Our story begins with a short article in The New York Times in November, 1917:

Camouflage pumpkin pie has made a big hit with the men on an American naval vessel, according to an announcement made today by the National Emergency Food Garden Commission, which has its headquarters in Washington. It appears that in an effort to help food conservation, Mrs. G.M. King of 241 William Street, East Orange, N.J sent to the commission her pumpkinless pie recipe. The commission gave it to the crews, and among those who read it was Paul R. Wallace, a second-class baker on a vessel in the Navy. Wallace wrote Mrs. King this letter:

My Dear Mrs. King:
After having tried your recipe for pumkinless pie which was very much published in the papers, I would be very much pleased and appreciate very much if you could give me a recipe fore gingerless gingerbread, I am a baker in the United States Navy, and tried your recipe on 500 pie-hungry men of Uncle Sam’s Navy. The only kick they had to make was there was not enough. Ray Eaton, who is head baker on this ship and myself are specializing on economy  in the navy during these hard times, as are the folks at home, and the reason I ask you for this gingerless gingerbread is this: Some time ago we were asked to make gingerbread “without” molasses, ginger, spices, and butter, so Eaton and I thought you might have some sort of camouflage that would help us out. Very truly yours,
Paul R. Wallace, U.S.S. ___

Mrs .Wallace did indeed come up with the requested recipe, which has been in the GingerbreadArchive for some time, but never had its own post. I repeat it here, and follow it with her recipe for the pumpkinless pie.

Pumpkinless Pie.
Scald one quart milk: add scant cup of Indian meal and a little salt. When cold add two eggs, cinnamon and ginger to taste, sweeten with brown sugar. Put a little cream or milk on top and bake.

Gingerless Gingerbread.
Dissolve two cups of brown sugar in a little black coffee and add one dessertspoonful of soda. Add four tablespoons of nut oleomargarine, two tablespoons of lard, a little salt, then one scant cup of hot black coffee, and last, but not least, pepper to taste. Take one cup of graham and three cups of wheat flour and roll it out about one inch thick.

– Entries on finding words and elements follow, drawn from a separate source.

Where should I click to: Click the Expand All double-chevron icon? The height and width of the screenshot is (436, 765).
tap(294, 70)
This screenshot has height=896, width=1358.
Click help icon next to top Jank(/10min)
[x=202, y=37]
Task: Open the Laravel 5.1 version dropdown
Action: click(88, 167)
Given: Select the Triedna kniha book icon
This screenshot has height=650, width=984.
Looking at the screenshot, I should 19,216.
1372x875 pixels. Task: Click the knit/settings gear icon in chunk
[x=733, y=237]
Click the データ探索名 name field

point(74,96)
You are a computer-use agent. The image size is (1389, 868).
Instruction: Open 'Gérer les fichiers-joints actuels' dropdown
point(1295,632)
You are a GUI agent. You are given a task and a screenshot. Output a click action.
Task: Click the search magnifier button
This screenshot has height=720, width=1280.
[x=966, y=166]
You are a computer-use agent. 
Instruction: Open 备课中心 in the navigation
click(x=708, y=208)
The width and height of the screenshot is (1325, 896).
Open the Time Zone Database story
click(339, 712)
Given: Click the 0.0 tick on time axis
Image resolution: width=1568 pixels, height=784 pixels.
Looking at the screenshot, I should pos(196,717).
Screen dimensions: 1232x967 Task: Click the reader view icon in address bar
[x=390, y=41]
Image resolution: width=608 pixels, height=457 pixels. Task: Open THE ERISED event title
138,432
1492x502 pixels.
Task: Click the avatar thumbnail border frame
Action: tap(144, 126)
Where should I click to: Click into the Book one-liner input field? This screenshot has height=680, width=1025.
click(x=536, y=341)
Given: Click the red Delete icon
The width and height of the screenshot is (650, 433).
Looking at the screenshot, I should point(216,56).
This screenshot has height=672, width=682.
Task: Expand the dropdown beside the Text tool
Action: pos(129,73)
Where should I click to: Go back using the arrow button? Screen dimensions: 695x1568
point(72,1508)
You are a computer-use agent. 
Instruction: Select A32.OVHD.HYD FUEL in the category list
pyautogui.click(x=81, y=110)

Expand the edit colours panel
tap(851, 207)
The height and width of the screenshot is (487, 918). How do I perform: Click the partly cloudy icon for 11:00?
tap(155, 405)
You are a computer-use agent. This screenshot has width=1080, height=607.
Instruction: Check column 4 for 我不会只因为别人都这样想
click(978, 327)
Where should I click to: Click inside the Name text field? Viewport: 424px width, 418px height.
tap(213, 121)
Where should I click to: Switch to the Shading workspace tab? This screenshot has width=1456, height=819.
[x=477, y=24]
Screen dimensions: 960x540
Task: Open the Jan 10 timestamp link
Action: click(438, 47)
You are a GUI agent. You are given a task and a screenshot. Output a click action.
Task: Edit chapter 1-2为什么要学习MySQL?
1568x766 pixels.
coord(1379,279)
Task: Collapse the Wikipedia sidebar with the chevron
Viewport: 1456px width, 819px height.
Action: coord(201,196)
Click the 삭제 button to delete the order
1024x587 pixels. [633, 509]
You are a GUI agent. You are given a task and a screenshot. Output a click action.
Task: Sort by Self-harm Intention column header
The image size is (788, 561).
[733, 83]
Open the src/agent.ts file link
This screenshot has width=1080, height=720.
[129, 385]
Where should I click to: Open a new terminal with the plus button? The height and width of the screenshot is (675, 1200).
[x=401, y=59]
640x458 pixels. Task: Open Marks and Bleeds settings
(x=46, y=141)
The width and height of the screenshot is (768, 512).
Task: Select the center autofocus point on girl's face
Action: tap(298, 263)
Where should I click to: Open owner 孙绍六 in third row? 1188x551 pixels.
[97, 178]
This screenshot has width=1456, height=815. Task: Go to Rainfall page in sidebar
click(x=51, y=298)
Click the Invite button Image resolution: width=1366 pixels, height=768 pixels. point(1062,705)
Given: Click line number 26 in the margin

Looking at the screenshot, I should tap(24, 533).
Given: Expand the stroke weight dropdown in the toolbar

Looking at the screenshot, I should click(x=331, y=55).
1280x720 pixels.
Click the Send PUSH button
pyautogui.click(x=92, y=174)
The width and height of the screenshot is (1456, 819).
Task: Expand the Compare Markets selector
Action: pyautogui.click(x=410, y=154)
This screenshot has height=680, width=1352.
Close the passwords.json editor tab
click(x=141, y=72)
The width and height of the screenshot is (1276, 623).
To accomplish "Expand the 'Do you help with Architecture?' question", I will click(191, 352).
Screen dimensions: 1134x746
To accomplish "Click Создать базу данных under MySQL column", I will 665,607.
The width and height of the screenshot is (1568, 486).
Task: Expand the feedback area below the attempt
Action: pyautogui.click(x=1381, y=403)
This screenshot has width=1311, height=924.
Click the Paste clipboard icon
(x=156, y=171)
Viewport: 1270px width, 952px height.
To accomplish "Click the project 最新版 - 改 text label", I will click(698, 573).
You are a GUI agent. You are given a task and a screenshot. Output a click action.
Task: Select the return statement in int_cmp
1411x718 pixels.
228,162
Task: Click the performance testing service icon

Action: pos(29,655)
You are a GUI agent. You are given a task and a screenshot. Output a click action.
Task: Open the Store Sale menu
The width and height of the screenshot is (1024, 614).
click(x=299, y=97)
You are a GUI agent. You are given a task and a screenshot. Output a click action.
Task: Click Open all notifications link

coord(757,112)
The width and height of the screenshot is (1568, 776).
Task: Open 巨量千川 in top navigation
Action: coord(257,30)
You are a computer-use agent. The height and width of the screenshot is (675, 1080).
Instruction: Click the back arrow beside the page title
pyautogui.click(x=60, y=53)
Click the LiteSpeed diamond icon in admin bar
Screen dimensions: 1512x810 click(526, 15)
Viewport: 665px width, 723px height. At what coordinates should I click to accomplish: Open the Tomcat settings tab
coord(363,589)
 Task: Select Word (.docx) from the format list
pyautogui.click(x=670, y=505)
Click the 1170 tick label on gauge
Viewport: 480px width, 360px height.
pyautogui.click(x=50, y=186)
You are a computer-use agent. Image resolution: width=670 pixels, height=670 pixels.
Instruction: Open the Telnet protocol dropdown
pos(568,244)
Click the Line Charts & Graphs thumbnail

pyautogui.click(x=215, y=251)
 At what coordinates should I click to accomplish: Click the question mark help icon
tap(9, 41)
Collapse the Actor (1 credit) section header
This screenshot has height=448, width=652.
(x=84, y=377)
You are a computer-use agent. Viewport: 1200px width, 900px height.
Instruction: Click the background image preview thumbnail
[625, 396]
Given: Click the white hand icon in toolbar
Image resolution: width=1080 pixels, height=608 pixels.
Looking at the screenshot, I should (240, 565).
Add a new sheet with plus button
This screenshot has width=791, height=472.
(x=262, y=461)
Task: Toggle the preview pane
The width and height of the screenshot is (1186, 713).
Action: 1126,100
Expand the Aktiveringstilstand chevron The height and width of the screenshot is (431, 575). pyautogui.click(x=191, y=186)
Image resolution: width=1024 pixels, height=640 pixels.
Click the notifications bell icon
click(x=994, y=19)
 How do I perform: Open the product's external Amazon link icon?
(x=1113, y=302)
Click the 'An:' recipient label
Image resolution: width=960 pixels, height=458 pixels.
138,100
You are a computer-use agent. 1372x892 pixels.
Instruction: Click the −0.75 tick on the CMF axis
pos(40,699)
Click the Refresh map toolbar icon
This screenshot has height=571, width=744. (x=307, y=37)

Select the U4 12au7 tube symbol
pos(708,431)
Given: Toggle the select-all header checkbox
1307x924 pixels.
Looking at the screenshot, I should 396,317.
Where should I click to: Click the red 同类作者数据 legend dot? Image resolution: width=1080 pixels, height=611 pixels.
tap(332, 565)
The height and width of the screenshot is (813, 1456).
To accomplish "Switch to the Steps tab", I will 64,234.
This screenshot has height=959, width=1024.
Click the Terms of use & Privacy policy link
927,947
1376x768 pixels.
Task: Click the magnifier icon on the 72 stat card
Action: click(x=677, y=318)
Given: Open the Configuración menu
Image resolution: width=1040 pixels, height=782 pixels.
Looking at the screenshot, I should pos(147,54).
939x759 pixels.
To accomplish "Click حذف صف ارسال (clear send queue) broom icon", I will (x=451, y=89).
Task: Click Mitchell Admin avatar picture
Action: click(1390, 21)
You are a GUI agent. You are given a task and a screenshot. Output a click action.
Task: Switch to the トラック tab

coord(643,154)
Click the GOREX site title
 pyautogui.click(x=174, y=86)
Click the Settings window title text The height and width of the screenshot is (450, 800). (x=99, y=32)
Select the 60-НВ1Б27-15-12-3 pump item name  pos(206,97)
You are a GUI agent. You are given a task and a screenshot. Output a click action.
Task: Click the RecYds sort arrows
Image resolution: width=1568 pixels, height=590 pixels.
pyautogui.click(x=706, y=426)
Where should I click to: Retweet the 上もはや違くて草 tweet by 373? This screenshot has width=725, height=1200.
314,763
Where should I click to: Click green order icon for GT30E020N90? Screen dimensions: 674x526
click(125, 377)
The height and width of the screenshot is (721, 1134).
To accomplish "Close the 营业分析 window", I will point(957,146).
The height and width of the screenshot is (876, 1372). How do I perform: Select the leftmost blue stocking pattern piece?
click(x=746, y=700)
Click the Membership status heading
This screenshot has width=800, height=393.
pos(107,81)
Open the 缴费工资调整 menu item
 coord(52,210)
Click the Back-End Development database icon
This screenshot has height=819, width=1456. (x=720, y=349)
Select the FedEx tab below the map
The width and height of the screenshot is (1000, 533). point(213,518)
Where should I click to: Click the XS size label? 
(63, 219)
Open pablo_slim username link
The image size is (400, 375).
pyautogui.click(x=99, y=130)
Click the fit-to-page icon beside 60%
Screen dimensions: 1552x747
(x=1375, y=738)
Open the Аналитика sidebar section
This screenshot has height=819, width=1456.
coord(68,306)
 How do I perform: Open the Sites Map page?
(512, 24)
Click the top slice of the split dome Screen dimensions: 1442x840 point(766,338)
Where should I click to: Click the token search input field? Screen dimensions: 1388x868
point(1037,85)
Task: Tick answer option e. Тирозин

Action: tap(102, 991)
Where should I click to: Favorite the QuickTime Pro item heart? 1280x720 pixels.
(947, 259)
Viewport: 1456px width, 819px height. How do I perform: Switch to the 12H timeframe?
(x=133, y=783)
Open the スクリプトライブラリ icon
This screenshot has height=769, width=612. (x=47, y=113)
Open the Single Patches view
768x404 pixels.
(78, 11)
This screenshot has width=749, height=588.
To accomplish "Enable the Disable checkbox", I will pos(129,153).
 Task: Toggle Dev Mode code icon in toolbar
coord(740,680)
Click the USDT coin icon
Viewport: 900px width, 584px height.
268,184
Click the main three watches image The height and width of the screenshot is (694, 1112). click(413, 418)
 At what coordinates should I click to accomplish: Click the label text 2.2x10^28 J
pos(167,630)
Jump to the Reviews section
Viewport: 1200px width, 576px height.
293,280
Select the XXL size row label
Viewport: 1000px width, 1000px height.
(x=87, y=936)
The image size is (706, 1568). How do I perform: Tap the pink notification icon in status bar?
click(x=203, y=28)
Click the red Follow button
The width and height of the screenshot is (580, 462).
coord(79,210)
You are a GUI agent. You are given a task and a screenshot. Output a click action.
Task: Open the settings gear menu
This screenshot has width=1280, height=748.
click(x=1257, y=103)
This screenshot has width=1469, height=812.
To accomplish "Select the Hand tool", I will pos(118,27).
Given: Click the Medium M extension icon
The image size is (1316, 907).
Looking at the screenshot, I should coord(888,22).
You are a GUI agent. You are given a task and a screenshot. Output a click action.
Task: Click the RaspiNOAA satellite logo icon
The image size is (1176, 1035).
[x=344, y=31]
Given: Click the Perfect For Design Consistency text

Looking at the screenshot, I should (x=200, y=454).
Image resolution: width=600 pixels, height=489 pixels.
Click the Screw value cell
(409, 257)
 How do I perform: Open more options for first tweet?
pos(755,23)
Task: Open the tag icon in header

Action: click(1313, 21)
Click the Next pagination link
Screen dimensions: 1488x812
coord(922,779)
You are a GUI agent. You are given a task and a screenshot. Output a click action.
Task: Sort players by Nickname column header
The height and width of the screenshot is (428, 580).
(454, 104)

It seems to me that the Navy should have offered Mrs Wallace some sort of civilian medal for her service to the war effort.

Some Previous Thanksgiving Stories.
Thanksgiving Food: Succotash.
Thanksgiving Food: Mock Turkey. 

Quotation for the Day.

What we're really talking about is a wonderful day set aside on the fourth Thursday of November when no one diets. I mean, why else would they call it Thanksgiving?
Erma Bombeck.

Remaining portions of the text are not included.